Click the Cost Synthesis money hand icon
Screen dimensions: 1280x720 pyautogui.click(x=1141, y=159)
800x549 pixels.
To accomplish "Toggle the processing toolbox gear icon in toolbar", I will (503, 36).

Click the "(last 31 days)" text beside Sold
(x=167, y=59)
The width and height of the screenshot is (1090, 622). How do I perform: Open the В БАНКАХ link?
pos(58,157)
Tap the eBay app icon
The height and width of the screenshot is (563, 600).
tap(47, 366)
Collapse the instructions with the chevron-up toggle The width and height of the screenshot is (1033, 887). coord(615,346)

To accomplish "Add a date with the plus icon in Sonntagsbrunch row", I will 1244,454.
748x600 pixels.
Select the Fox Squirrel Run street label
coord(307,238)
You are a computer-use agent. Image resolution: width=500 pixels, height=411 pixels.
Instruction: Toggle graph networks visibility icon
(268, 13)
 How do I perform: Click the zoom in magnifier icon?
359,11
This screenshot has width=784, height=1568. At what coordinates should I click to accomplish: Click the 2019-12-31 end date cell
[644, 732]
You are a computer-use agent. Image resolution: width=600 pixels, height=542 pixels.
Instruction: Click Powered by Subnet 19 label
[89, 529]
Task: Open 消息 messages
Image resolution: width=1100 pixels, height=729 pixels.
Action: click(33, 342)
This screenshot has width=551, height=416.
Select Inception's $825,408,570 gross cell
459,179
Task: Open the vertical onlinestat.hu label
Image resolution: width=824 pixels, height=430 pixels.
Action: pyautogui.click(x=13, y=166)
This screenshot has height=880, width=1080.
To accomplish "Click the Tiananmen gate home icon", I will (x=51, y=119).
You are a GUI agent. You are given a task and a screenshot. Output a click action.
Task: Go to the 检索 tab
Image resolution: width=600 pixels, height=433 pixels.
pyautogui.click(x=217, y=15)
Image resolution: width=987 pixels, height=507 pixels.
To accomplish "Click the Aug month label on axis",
========
What the task asks
With the line that has "Collapse the instructions" as the first and the line that has "You are a computer-use agent. Image resolution: width=500" as the last, repeat exactly that run of lines above and no more.

Reply
Collapse the instructions with the chevron-up toggle The width and height of the screenshot is (1033, 887). coord(615,346)

To accomplish "Add a date with the plus icon in Sonntagsbrunch row", I will 1244,454.
748x600 pixels.
Select the Fox Squirrel Run street label
coord(307,238)
You are a computer-use agent. Image resolution: width=500 pixels, height=411 pixels.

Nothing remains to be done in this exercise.